====== PROVIDED DATA
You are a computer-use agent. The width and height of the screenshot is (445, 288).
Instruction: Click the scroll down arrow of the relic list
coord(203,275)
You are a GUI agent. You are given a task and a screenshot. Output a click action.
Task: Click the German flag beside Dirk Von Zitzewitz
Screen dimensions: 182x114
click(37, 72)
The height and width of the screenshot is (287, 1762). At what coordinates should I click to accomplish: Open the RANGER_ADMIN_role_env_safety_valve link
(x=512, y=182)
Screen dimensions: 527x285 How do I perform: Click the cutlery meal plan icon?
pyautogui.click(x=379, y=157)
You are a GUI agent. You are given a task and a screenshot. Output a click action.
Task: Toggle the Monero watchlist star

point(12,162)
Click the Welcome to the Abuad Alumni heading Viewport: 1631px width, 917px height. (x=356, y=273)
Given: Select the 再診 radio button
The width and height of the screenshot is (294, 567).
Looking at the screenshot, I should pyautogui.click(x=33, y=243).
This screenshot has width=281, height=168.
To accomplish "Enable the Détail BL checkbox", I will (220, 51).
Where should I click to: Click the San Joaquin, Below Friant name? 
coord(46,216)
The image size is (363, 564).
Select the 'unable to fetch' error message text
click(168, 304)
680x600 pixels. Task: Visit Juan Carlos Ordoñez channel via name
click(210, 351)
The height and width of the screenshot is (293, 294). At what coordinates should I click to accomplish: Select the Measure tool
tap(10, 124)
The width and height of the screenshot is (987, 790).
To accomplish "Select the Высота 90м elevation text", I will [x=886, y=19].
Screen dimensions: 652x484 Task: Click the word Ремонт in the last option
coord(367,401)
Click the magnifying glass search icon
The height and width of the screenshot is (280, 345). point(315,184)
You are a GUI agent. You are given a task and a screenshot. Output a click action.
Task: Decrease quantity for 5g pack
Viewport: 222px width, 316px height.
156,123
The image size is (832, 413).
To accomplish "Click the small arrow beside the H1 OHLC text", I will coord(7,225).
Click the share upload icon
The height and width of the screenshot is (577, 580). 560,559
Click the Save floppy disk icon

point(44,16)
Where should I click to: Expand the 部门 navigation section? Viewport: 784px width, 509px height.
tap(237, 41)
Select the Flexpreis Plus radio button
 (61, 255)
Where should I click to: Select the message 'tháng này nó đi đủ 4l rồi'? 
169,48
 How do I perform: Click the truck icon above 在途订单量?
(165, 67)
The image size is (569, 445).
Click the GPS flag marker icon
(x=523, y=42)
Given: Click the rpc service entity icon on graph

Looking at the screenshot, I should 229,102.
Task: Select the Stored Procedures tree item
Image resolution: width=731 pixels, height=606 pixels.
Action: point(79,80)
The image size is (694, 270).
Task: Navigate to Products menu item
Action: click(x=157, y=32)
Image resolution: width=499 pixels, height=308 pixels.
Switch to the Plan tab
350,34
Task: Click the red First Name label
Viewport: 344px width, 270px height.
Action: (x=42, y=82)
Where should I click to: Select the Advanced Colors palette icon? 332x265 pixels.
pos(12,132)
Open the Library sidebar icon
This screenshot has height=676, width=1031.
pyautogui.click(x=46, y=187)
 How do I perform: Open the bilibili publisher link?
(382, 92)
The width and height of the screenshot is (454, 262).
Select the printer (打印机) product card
============
Each line above must be printed exactly as it appears.

You are a computer-use agent. The width and height of the screenshot is (445, 288).
Instruction: Click the scroll down arrow of the relic list
coord(203,275)
You are a GUI agent. You are given a task and a screenshot. Output a click action.
Task: Click the German flag beside Dirk Von Zitzewitz
Screen dimensions: 182x114
click(37, 72)
The height and width of the screenshot is (287, 1762). At what coordinates should I click to accomplish: Open the RANGER_ADMIN_role_env_safety_valve link
(x=512, y=182)
Screen dimensions: 527x285 How do I perform: Click the cutlery meal plan icon?
pyautogui.click(x=379, y=157)
You are a GUI agent. You are given a task and a screenshot. Output a click action.
Task: Toggle the Monero watchlist star

point(12,162)
Click the Welcome to the Abuad Alumni heading Viewport: 1631px width, 917px height. (x=356, y=273)
Given: Select the 再診 radio button
The width and height of the screenshot is (294, 567).
Looking at the screenshot, I should pyautogui.click(x=33, y=243).
This screenshot has width=281, height=168.
To accomplish "Enable the Détail BL checkbox", I will (220, 51).
Where should I click to: Click the San Joaquin, Below Friant name? 
coord(46,216)
The image size is (363, 564).
Select the 'unable to fetch' error message text
click(168, 304)
680x600 pixels. Task: Visit Juan Carlos Ordoñez channel via name
click(210, 351)
The height and width of the screenshot is (293, 294). At what coordinates should I click to accomplish: Select the Measure tool
tap(10, 124)
The width and height of the screenshot is (987, 790).
To accomplish "Select the Высота 90м elevation text", I will [x=886, y=19].
Screen dimensions: 652x484 Task: Click the word Ремонт in the last option
coord(367,401)
Click the magnifying glass search icon
The height and width of the screenshot is (280, 345). point(315,184)
You are a GUI agent. You are given a task and a screenshot. Output a click action.
Task: Decrease quantity for 5g pack
Viewport: 222px width, 316px height.
156,123
The image size is (832, 413).
To accomplish "Click the small arrow beside the H1 OHLC text", I will coord(7,225).
Click the share upload icon
The height and width of the screenshot is (577, 580). 560,559
Click the Save floppy disk icon

point(44,16)
Where should I click to: Expand the 部门 navigation section? Viewport: 784px width, 509px height.
tap(237, 41)
Select the Flexpreis Plus radio button
 (61, 255)
Where should I click to: Select the message 'tháng này nó đi đủ 4l rồi'? 
169,48
 How do I perform: Click the truck icon above 在途订单量?
(165, 67)
The image size is (569, 445).
Click the GPS flag marker icon
(x=523, y=42)
Given: Click the rpc service entity icon on graph

Looking at the screenshot, I should 229,102.
Task: Select the Stored Procedures tree item
Image resolution: width=731 pixels, height=606 pixels.
Action: point(79,80)
The image size is (694, 270).
Task: Navigate to Products menu item
Action: click(x=157, y=32)
Image resolution: width=499 pixels, height=308 pixels.
Switch to the Plan tab
350,34
Task: Click the red First Name label
Viewport: 344px width, 270px height.
Action: (x=42, y=82)
Where should I click to: Select the Advanced Colors palette icon? 332x265 pixels.
pos(12,132)
Open the Library sidebar icon
This screenshot has height=676, width=1031.
pyautogui.click(x=46, y=187)
 How do I perform: Open the bilibili publisher link?
(382, 92)
The width and height of the screenshot is (454, 262).
Select the printer (打印机) product card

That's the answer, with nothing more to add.